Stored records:
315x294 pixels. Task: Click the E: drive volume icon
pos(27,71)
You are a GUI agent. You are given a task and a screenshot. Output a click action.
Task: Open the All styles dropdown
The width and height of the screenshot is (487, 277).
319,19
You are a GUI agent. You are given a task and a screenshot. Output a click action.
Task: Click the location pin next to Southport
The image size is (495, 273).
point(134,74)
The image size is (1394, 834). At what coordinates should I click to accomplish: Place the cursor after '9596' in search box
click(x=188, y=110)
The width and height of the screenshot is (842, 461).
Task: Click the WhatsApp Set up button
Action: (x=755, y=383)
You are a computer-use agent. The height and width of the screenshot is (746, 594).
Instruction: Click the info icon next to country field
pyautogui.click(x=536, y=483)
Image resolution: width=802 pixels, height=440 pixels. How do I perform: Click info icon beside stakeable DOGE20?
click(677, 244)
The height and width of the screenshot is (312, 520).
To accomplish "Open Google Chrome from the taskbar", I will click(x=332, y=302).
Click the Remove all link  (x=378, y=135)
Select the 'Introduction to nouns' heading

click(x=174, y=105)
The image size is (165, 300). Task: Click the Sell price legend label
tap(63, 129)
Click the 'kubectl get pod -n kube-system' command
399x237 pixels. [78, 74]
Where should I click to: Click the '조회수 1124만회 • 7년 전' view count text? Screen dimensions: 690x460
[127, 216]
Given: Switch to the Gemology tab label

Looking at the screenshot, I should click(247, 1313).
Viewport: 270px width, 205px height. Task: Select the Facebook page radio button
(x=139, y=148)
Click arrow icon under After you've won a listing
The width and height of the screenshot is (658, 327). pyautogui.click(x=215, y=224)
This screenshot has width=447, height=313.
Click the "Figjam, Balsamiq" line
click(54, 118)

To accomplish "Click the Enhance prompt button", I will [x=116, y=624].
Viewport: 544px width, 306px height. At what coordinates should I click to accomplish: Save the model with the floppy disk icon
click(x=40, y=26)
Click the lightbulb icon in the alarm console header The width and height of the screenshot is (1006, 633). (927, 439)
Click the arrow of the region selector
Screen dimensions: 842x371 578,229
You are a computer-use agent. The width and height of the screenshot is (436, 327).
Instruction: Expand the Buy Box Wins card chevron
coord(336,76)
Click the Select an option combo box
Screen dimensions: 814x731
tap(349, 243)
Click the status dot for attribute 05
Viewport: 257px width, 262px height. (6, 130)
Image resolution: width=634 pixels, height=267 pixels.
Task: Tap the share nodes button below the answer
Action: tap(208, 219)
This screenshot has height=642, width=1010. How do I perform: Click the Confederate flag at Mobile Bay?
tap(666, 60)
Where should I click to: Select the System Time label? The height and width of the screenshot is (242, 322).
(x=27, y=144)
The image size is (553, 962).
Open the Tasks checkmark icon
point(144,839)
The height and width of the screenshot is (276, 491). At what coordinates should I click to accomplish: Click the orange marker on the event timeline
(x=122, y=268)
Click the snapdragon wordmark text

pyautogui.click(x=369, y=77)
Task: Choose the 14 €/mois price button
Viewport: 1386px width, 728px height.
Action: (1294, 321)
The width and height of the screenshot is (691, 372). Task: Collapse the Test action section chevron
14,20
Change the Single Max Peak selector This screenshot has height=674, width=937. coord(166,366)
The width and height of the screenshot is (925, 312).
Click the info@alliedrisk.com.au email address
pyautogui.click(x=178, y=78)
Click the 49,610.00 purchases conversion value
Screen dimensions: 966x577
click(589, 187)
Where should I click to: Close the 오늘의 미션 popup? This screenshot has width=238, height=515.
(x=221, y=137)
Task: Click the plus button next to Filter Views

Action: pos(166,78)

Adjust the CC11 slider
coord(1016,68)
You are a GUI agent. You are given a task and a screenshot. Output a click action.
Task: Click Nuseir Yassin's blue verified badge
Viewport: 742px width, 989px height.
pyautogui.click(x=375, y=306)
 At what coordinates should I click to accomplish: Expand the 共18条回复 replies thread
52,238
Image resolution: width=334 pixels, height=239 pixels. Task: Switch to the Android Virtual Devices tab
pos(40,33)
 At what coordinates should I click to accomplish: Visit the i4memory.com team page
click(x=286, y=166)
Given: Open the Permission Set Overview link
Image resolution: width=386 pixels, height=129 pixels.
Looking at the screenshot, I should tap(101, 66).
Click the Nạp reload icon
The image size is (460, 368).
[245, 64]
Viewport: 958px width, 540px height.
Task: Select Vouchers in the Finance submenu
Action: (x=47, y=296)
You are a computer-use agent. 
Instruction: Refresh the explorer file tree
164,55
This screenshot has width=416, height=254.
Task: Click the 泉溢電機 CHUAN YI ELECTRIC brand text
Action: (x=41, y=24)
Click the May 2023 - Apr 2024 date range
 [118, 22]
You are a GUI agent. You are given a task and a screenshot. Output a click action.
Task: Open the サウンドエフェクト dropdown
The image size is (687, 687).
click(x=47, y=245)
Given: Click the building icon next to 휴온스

**ASSIGNMENT**
With every line kept whole, write out the records again exactly.

**ANSWER FOR THE TASK**
315x294 pixels. Task: Click the E: drive volume icon
pos(27,71)
You are a GUI agent. You are given a task and a screenshot. Output a click action.
Task: Open the All styles dropdown
The width and height of the screenshot is (487, 277).
319,19
You are a GUI agent. You are given a task and a screenshot. Output a click action.
Task: Click the location pin next to Southport
The image size is (495, 273).
point(134,74)
The image size is (1394, 834). At what coordinates should I click to accomplish: Place the cursor after '9596' in search box
click(x=188, y=110)
The width and height of the screenshot is (842, 461).
Task: Click the WhatsApp Set up button
Action: (x=755, y=383)
You are a computer-use agent. The height and width of the screenshot is (746, 594).
Instruction: Click the info icon next to country field
pyautogui.click(x=536, y=483)
Image resolution: width=802 pixels, height=440 pixels. How do I perform: Click info icon beside stakeable DOGE20?
click(677, 244)
The height and width of the screenshot is (312, 520).
To accomplish "Open Google Chrome from the taskbar", I will click(x=332, y=302).
Click the Remove all link  (x=378, y=135)
Select the 'Introduction to nouns' heading

click(x=174, y=105)
The image size is (165, 300). Task: Click the Sell price legend label
tap(63, 129)
Click the 'kubectl get pod -n kube-system' command
399x237 pixels. [78, 74]
Where should I click to: Click the '조회수 1124만회 • 7년 전' view count text? Screen dimensions: 690x460
[127, 216]
Given: Switch to the Gemology tab label

Looking at the screenshot, I should click(247, 1313).
Viewport: 270px width, 205px height. Task: Select the Facebook page radio button
(x=139, y=148)
Click arrow icon under After you've won a listing
The width and height of the screenshot is (658, 327). pyautogui.click(x=215, y=224)
This screenshot has width=447, height=313.
Click the "Figjam, Balsamiq" line
click(54, 118)

To accomplish "Click the Enhance prompt button", I will [x=116, y=624].
Viewport: 544px width, 306px height. At what coordinates should I click to accomplish: Save the model with the floppy disk icon
click(x=40, y=26)
Click the lightbulb icon in the alarm console header The width and height of the screenshot is (1006, 633). (927, 439)
Click the arrow of the region selector
Screen dimensions: 842x371 578,229
You are a computer-use agent. The width and height of the screenshot is (436, 327).
Instruction: Expand the Buy Box Wins card chevron
coord(336,76)
Click the Select an option combo box
Screen dimensions: 814x731
tap(349, 243)
Click the status dot for attribute 05
Viewport: 257px width, 262px height. (6, 130)
Image resolution: width=634 pixels, height=267 pixels.
Task: Tap the share nodes button below the answer
Action: tap(208, 219)
This screenshot has height=642, width=1010. How do I perform: Click the Confederate flag at Mobile Bay?
tap(666, 60)
Where should I click to: Select the System Time label? The height and width of the screenshot is (242, 322).
(x=27, y=144)
The image size is (553, 962).
Open the Tasks checkmark icon
point(144,839)
The height and width of the screenshot is (276, 491). At what coordinates should I click to accomplish: Click the orange marker on the event timeline
(x=122, y=268)
Click the snapdragon wordmark text

pyautogui.click(x=369, y=77)
Task: Choose the 14 €/mois price button
Viewport: 1386px width, 728px height.
Action: (1294, 321)
The width and height of the screenshot is (691, 372). Task: Collapse the Test action section chevron
14,20
Change the Single Max Peak selector This screenshot has height=674, width=937. coord(166,366)
The width and height of the screenshot is (925, 312).
Click the info@alliedrisk.com.au email address
pyautogui.click(x=178, y=78)
Click the 49,610.00 purchases conversion value
Screen dimensions: 966x577
click(589, 187)
Where should I click to: Close the 오늘의 미션 popup? This screenshot has width=238, height=515.
(x=221, y=137)
Task: Click the plus button next to Filter Views

Action: pos(166,78)

Adjust the CC11 slider
coord(1016,68)
You are a GUI agent. You are given a task and a screenshot. Output a click action.
Task: Click Nuseir Yassin's blue verified badge
Viewport: 742px width, 989px height.
pyautogui.click(x=375, y=306)
 At what coordinates should I click to accomplish: Expand the 共18条回复 replies thread
52,238
Image resolution: width=334 pixels, height=239 pixels. Task: Switch to the Android Virtual Devices tab
pos(40,33)
 At what coordinates should I click to accomplish: Visit the i4memory.com team page
click(x=286, y=166)
Given: Open the Permission Set Overview link
Image resolution: width=386 pixels, height=129 pixels.
Looking at the screenshot, I should tap(101, 66).
Click the Nạp reload icon
The image size is (460, 368).
[245, 64]
Viewport: 958px width, 540px height.
Task: Select Vouchers in the Finance submenu
Action: (x=47, y=296)
You are a computer-use agent. 
Instruction: Refresh the explorer file tree
164,55
This screenshot has width=416, height=254.
Task: Click the 泉溢電機 CHUAN YI ELECTRIC brand text
Action: (x=41, y=24)
Click the May 2023 - Apr 2024 date range
 [118, 22]
You are a GUI agent. You are given a task and a screenshot. Output a click action.
Task: Open the サウンドエフェクト dropdown
The image size is (687, 687).
click(x=47, y=245)
Given: Click the building icon next to 휴온스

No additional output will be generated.